8 novembre 2004
Orienteering, Moschettieri campani a Venezia
Davide Pecora

 

 

Una bellissima giornata di sole ha accolto la XXV edizione del MOV (Meeting Orienteering Venezia) svoltosi domenica 8 Novembre 2004 con la partecipazione di circa 3000 atleti provenienti da ogni parte d’Europa. Presenti due moschettieri campani: Gino Capitani ed il sottoscritto. Assente giustificato Giovanni Forgione.

 

 

Ormai ci conoscono tutti. Si, perché fa notizia la partecipazione di atleti campani tra tanti atleti esperti del Nord. Anche a Venezia mi son sentito dire: “Ma siete venuti fin qui per la gara?” La risposta è ormai scontata: come quella di Troisi nel film “Ricomincio da tre” quando gli si chiede se a Milano è arrivato come emigrante. Stavolta siamo “saliti” con le mogli, senza i ragazzi. Venezia è troppo bella per tentare ancora una fuga da single.

 

 

 

Io ed Elvira scegliamo come campo base Bassano del Grappa, vecchia meta affettiva. Gino e Maria alloggiano dal giorno prima all’hotel del centro: “abbiamo fatto un altro viaggio di nozze” mi confida Gino. L’ appuntamento per tutti gli orientisti è alle 9.00 al palazzetto dello sport dell’Arsenale, quartiere a sud-est. Da piazzale Roma, ultimo punto carrabile, fino al ritrovo ci divide una passeggiata di 45 minuti. Con la carta in mano mi sento sicuro e riesco per una volta a non fare discussioni con mia moglie sul perché si va di qui anzicchè di là: tra me e me penso che un errore di percorso mi farebbe perdere la stima di tutta la famiglia.

 

 

Nonostante sia ancora presto incontriamo già tanti turisti: la metà sono giapponesi e cinesi, inconfondibili con i loro giubbini blu, il cappellino da baseball e la fotografica. Le mogli ci lasciano per un tour dei negozi augurandoci una buona gara: il mio sguardo si incrocia con quello di Gino contestualmente alle nostre mani che sfiorano i rispettivi pantaloncini…forse la stiamo prendendo troppo seriamente!

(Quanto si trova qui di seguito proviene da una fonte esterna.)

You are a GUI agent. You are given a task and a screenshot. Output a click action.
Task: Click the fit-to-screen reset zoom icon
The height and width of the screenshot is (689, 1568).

La tensione cresce perché la gara si avvicina ma Il caldo sole e le lenzuola stese

 

 

nelle calle ci fanno sentire a casa: Bossi e la lega non abitano qui! Incontriamo diversi amici orientisti: Vittorio, Antonino, Giovanna, Alberto, Mimmo, Fulvio, Claudio ed altri ancora e con ognuno scambiamo qualche sorriso condividendo la nostra grande passione. Con altri ancora ci presentiamo perché ormai stufi di ignorarci ad ogni gara. Il traghetto ci porta alla partenza che avviene sull’altra sponda del canale. Qui l’ombra ed il vento ci obbligano a fare un riscaldamento più lungo; l’assenza dei servizi, invece, ci fa capire il mistero dell’acqua alta.

 

Si parteee! Sto andando troppo forte per una gara difficile come Venezia: me ne rendo conto al primo punto dove lascio già un minuto per un momentaneo smarrimento. Grande concentrazione tra le calle: il cammino in luogo della corsa a volte è necessario per non perdere il contatto carta. Soddisfazione finale per non aver commesso errori gravi, solo alcune indecisioni dovute alla bellezza artistica della città.

 

 

Il rettilineo d’arrivo è pieno di gente ed è sempre una bellissima emozione scaricare il bricchetto (il testimone elettronico che segna ogni passaggio) all’ultimo punto

 

 

Le mogli mi vengono incontro con il sorrisetto di chi ha appena pettegolato chiedendomi come è andata e quando arriverà Gino. Rispondo che alla “otto” non ho visto un ponte e sono andato dritto perdendo una quarantina di secondi….Dopo una diecina di minuti sono già sotto la doccia. Gino è partito un’ora dopo di me e pertanto sono al traguardo con la macchina fotografica quando lui arriva

 

 

 

Non è altrettanto contento perché ha commesso un grave errore e me lo spiega senza perdere tempo

 

 

 

Ma il bello dell’orienteering è che puoi sempre rifarti alla prossima gara.

 

 

 

Per noi è Modena il 28 Novembre. Ci rimane Il tempo di un tramezzino. Ciao Venezia.